[Screen grounding data]
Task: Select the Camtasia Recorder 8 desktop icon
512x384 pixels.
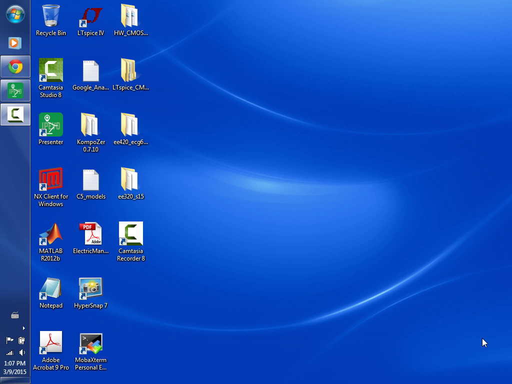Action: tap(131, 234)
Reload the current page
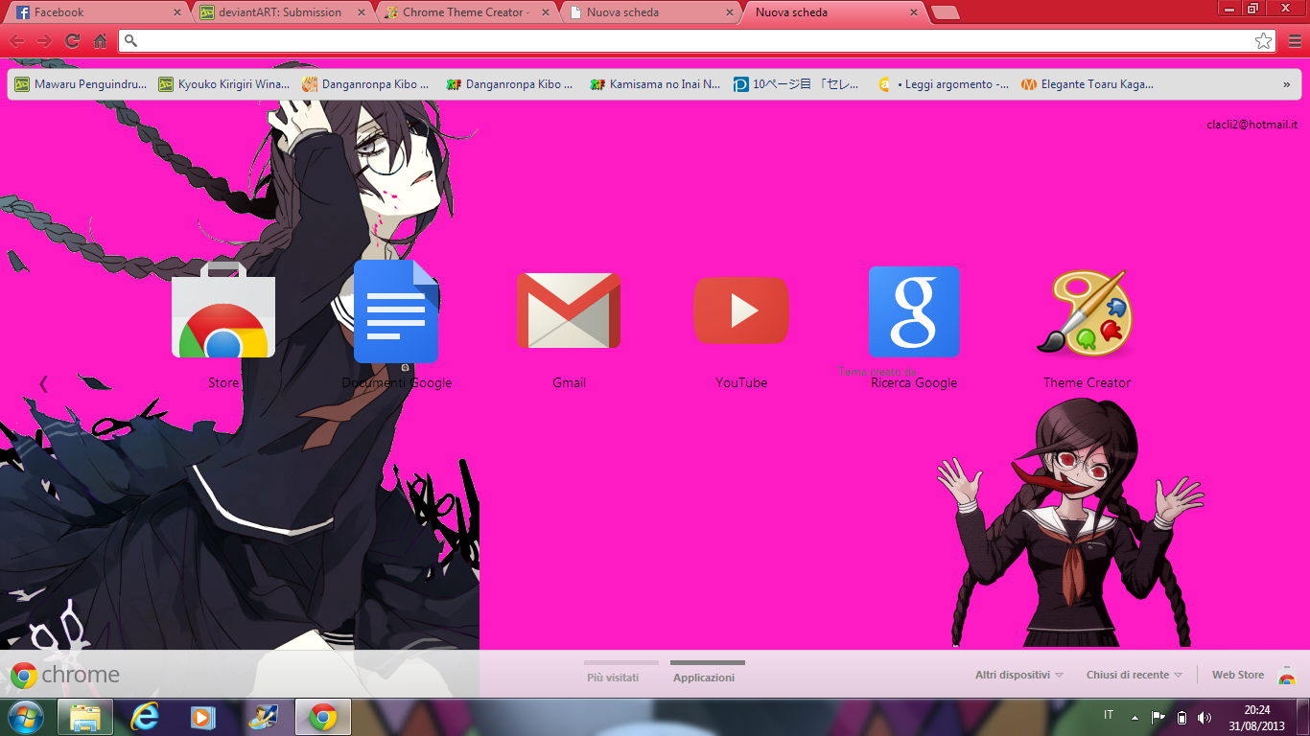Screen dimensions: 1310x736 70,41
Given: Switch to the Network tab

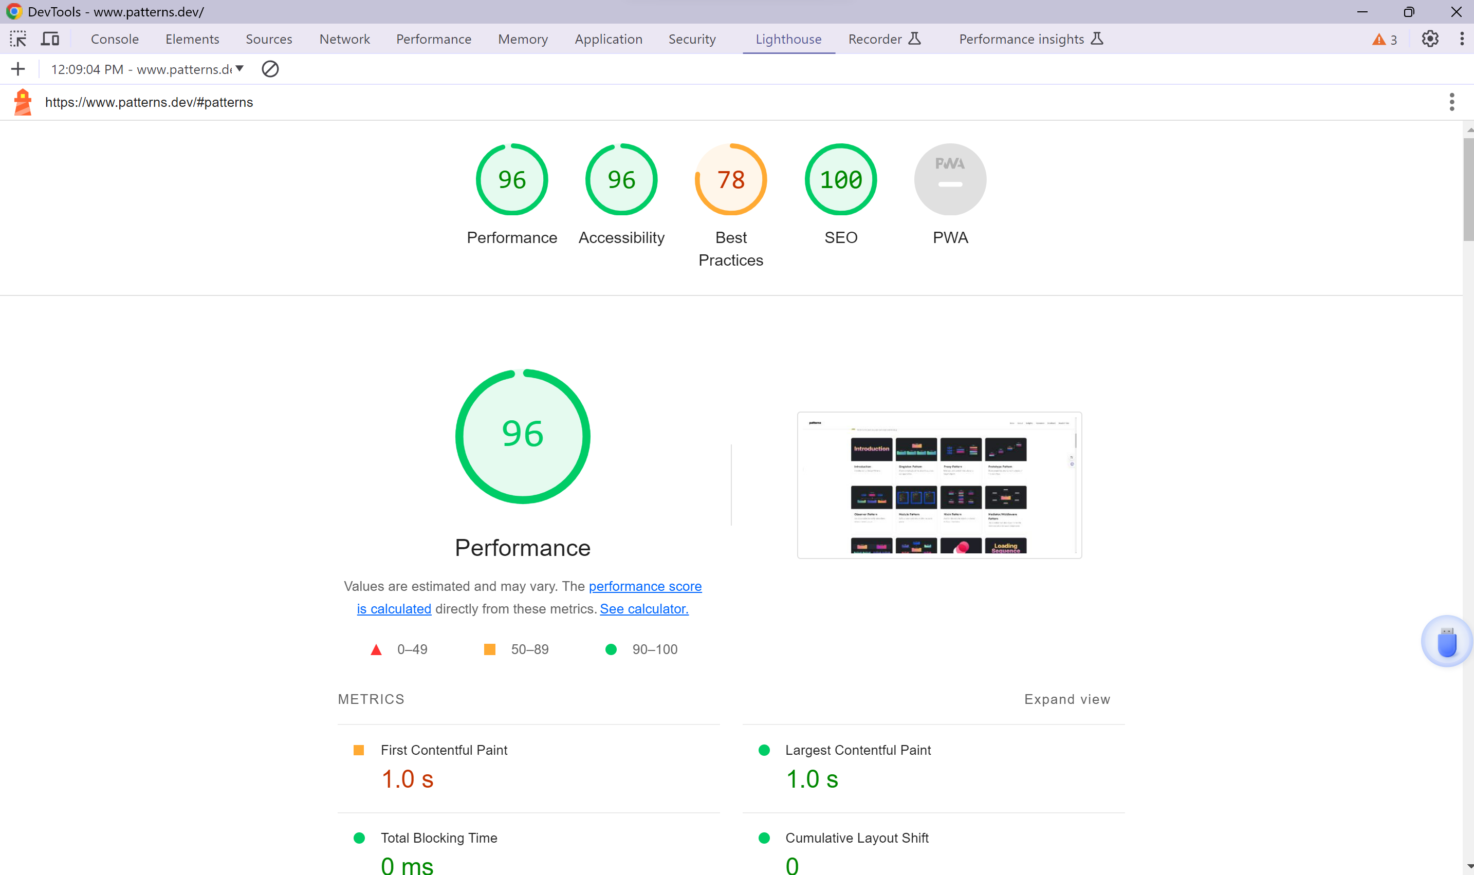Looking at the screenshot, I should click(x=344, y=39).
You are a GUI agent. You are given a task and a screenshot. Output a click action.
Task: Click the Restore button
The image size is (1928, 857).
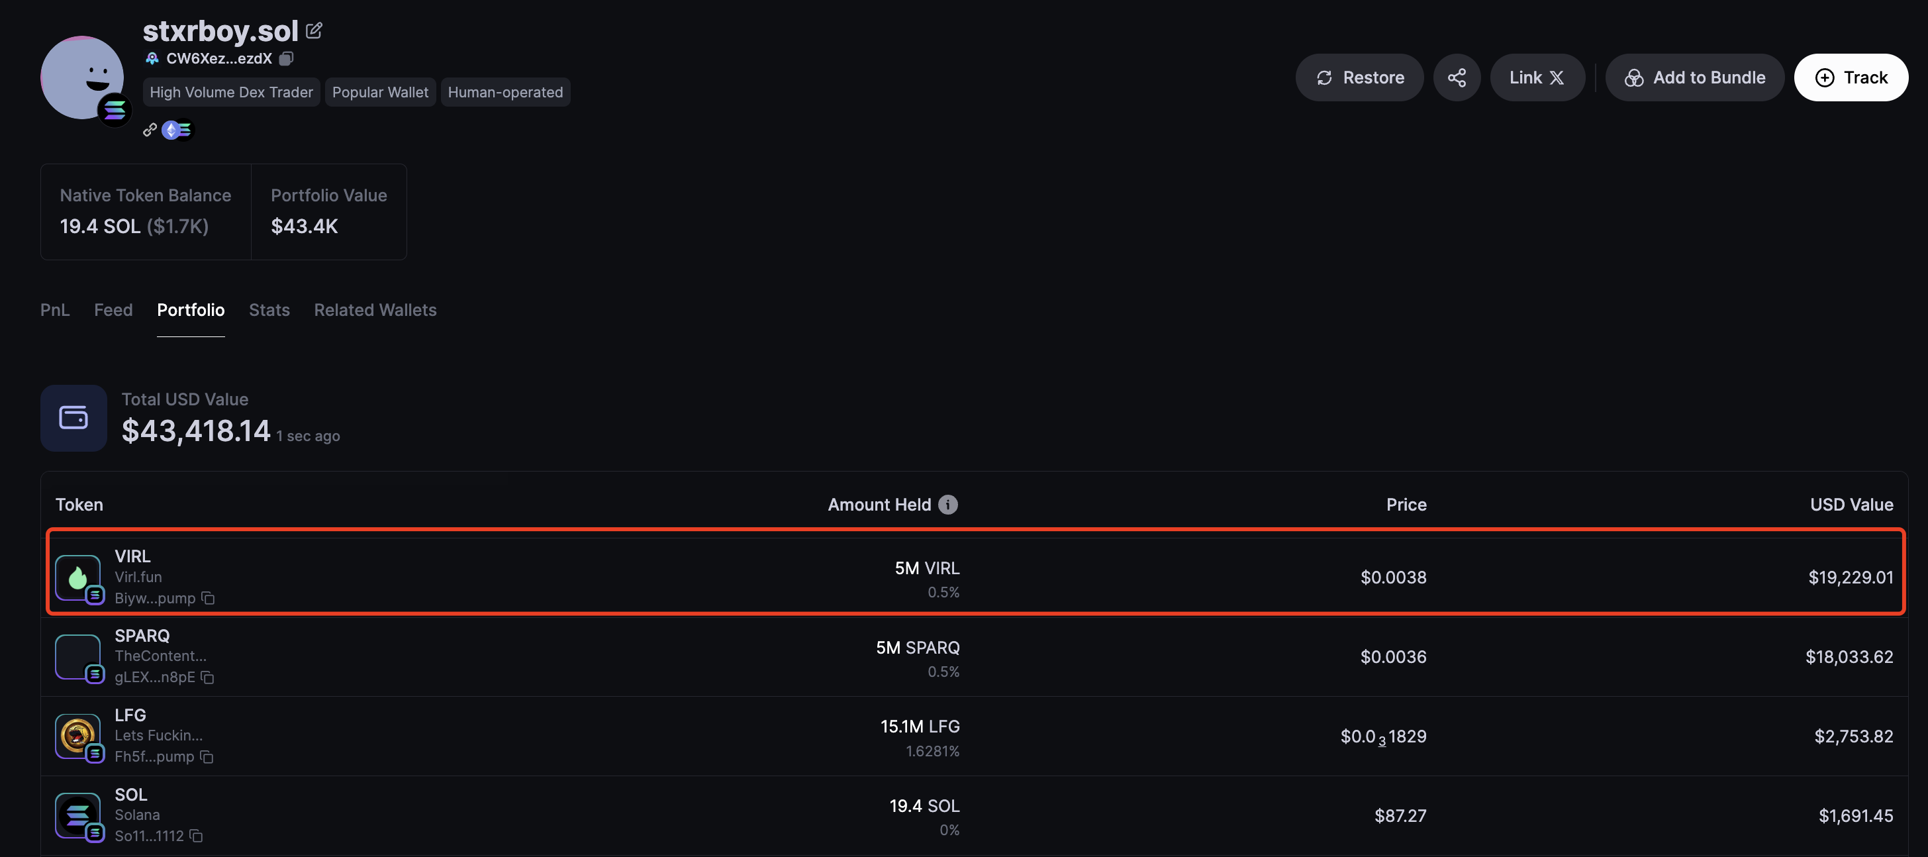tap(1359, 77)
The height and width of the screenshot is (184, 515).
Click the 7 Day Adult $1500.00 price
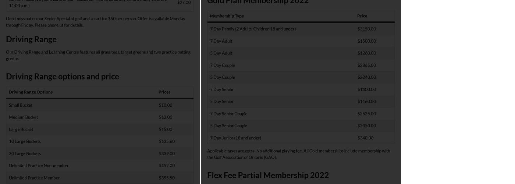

_WHAT NEEDS TO BE DONE_.
Format the data above as a JSON list of strings, with one string per line. Skip blank lines and leave out the pictures.

_THE RESPONSE_.
[
  "Task: Select the Camtasia Recorder 8 desktop icon",
  "512x384 pixels.",
  "Action: tap(131, 234)",
  "Reload the current page",
  "Screen dimensions: 1310x736 70,41",
  "Given: Switch to the Network tab",
  "Looking at the screenshot, I should click(x=344, y=39).",
  "You are a GUI agent. You are given a task and a screenshot. Output a click action.",
  "Task: Click the Restore button",
  "The image size is (1928, 857).",
  "tap(1359, 77)",
  "The height and width of the screenshot is (184, 515).",
  "Click the 7 Day Adult $1500.00 price"
]